Scalable script-based data analysis workflows on clouds

  • Authors:
  • Fabrizio Marozzo;Domenico Talia;Paolo Trunfio

  • Affiliations:
  • University of Calabria, Italy;University of Calabria, Italy;University of Calabria, Italy

  • Venue:
  • WORKS '13 Proceedings of the 8th Workshop on Workflows in Support of Large-Scale Science
  • Year:
  • 2013

Quantified Score

Hi-index 0.00

Visualization

Abstract

Data analysis workflows are often composed by many concurrent and compute-intensive tasks that can be efficiently executed only on scalable computing infrastructures, such as HPC systems, Grids and Cloud platforms. The use of Cloud services for the scalable execution of data analysis workflows is the key feature of the Data Mining Cloud Framework (DMCF), which provides a Web interface to develop data analysis applications using a visual workflow formalism.
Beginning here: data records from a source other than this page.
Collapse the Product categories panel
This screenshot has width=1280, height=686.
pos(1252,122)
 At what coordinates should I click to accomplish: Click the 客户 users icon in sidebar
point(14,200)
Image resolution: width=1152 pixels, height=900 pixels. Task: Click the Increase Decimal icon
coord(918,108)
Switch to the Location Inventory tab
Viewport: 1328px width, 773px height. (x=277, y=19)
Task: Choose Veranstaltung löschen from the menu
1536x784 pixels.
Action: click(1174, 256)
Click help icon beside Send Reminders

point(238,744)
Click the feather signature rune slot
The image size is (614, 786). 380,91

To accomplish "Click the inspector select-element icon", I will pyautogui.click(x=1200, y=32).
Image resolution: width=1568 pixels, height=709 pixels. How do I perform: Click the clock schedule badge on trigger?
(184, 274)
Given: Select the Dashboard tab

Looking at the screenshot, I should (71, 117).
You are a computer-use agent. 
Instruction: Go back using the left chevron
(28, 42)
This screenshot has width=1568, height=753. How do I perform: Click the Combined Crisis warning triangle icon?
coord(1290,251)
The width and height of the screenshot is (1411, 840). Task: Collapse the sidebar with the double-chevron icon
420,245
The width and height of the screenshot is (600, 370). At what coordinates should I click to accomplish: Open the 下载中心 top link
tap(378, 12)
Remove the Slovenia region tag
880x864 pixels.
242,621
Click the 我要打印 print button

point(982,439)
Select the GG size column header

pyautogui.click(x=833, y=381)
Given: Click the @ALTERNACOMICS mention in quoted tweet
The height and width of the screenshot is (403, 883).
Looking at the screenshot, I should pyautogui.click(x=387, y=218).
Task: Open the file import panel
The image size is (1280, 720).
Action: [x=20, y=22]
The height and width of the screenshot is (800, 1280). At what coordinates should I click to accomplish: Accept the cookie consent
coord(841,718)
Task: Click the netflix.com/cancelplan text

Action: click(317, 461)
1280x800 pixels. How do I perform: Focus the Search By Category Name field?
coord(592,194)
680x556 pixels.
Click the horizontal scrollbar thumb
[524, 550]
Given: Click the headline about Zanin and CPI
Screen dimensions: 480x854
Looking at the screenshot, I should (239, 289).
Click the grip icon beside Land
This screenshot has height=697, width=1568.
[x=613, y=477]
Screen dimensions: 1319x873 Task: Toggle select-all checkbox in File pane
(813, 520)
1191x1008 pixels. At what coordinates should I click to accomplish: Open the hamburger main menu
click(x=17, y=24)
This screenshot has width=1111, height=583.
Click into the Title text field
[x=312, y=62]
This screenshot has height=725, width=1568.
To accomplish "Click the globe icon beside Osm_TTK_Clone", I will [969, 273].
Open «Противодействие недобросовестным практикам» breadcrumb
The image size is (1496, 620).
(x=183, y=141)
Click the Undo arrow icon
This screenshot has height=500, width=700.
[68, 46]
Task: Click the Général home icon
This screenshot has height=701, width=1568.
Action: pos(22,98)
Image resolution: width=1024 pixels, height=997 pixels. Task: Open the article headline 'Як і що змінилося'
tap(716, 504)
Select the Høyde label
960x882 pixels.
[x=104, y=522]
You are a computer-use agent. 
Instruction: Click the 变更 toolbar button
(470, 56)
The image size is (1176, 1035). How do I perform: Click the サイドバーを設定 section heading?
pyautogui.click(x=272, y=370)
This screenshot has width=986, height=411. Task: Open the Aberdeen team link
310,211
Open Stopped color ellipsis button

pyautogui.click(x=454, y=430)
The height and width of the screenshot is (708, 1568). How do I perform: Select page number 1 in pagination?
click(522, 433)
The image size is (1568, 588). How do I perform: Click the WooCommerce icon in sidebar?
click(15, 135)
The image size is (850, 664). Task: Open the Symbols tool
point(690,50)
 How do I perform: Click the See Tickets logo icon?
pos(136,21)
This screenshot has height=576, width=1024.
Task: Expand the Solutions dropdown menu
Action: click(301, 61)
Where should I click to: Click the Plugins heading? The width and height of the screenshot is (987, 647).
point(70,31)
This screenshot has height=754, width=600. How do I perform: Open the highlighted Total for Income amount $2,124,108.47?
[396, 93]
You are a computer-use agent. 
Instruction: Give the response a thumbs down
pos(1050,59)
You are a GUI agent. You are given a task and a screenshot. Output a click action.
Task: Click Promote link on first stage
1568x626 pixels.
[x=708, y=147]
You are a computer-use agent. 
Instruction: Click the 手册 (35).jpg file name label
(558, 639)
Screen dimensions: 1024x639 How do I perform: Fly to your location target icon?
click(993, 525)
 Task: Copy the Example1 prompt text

In this paper we describe how we extended DMCF to support also the design and execution of script-based data analysis workflows on Clouds. We introduce a workflow language, named JS4Cloud, that extends JavaScript to support the implementation of Cloud-based data analysis tasks and the handling of data on the Cloud. We also describe how data analysis workflows programmed through JS4Cloud are processed by DMCF to make parallelism explicit and to enable their scalable execution on Clouds. Finally, we present a data analysis application developed with JS4Cloud, and the performance results obtained executing the application with DMCF on the Windows Azure platform.